Moonlight; The Lego Batman Movie; Harmonium; The Exterminating Angel and more – review

 

A repeat viewing enhances Barry Jenkins’s masterly Oscar-winning drama about a gay man growing up in Miami, while on a lighter note, Chris McKay’s Dark Knight parody almost matches up to its predecessor

Several months on from that chaotic moment at the Oscar podium, the topsy-turvy best picture triumph of Moonlight (Altitude, 15) seems no less astonishing in retrospect. In a sense, Barry Jenkins’s shimmering, trisected portrait of a young African American man’s developing sexuality had to win in unprecedented circumstances, because nothing like it had ever scaled that summit of mainstream acclaim. Still, we should resist the urge to turn this lovely, supple, tactile film into some kind of all-purpose landmark. The beauty of this character study lies in intimate particularities: those of its internally riven, love-starved protagonist, Chiron, certainly, but also those of Jenkins’s own tender, sensual gaze, coloured by such plainly cherished influences as Wong Kar-wai and Claire Denis.

Many hailed the film’s vivid evocation of the challenges of growing up black, gay and poor in Miami as broadly universal, but I think such extrapolation does Moonlight a disservice. Yes, it exquisitely invites empathy, but the specificity of the experience under scrutiny is key – it’s a film about the difficulties of being oneself under a stifling set of social conditions many of us can scarcely imagine.

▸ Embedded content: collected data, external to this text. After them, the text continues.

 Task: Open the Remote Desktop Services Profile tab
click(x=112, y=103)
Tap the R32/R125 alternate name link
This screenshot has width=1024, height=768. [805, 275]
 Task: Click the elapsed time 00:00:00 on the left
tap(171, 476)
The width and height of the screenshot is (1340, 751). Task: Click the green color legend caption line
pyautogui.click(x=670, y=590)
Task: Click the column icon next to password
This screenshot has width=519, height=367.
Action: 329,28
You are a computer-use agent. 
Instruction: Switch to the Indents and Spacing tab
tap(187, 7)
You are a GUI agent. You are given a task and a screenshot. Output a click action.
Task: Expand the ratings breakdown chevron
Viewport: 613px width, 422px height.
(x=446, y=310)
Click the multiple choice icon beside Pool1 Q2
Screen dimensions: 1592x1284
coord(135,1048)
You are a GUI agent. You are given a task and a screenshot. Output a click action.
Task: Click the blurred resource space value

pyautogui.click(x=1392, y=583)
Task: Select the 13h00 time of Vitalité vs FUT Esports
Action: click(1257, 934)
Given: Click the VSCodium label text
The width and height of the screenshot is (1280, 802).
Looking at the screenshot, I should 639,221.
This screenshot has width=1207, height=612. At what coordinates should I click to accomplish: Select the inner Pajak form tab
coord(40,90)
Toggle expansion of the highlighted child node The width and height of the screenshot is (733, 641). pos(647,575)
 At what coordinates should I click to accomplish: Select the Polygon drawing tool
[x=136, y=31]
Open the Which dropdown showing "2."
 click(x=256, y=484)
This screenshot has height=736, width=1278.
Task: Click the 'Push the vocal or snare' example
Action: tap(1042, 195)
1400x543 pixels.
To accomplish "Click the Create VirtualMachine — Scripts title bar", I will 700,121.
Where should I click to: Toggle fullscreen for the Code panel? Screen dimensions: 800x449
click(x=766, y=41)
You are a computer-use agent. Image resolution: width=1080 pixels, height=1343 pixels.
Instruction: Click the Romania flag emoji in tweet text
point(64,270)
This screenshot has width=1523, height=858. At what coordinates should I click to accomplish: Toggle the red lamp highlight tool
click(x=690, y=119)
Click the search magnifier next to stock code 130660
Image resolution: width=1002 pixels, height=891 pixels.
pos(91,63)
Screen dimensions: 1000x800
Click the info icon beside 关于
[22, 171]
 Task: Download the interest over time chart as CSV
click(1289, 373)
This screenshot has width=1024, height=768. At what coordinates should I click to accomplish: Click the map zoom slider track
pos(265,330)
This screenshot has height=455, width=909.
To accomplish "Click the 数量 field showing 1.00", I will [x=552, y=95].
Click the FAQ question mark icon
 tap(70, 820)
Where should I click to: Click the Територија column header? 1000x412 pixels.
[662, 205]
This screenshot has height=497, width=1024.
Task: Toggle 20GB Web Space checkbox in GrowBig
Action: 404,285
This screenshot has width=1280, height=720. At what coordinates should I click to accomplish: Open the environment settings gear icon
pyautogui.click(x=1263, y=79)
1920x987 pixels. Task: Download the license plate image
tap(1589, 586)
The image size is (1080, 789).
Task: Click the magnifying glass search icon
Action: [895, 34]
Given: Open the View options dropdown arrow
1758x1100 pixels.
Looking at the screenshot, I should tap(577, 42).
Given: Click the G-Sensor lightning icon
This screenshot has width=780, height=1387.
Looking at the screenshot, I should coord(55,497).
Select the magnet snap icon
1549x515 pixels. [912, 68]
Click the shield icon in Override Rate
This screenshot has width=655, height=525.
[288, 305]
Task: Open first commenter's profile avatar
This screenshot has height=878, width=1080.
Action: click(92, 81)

We are not all Chiron, but Jenkins’s great, humane achievement is to make us all sensitive to his mostly unspoken currents of pain and desire, as articulated through the subtlest details of music, light and body language. At first blush, I wondered if the film had been a fraction over-lyricised; its third, least visceral and most romantic act still moves me a little less than the first two. But Moonlight grows and glows on repeat viewings, its impulses toward lust and caution cannily mirroring those of the black‑and-blue heart at its centre.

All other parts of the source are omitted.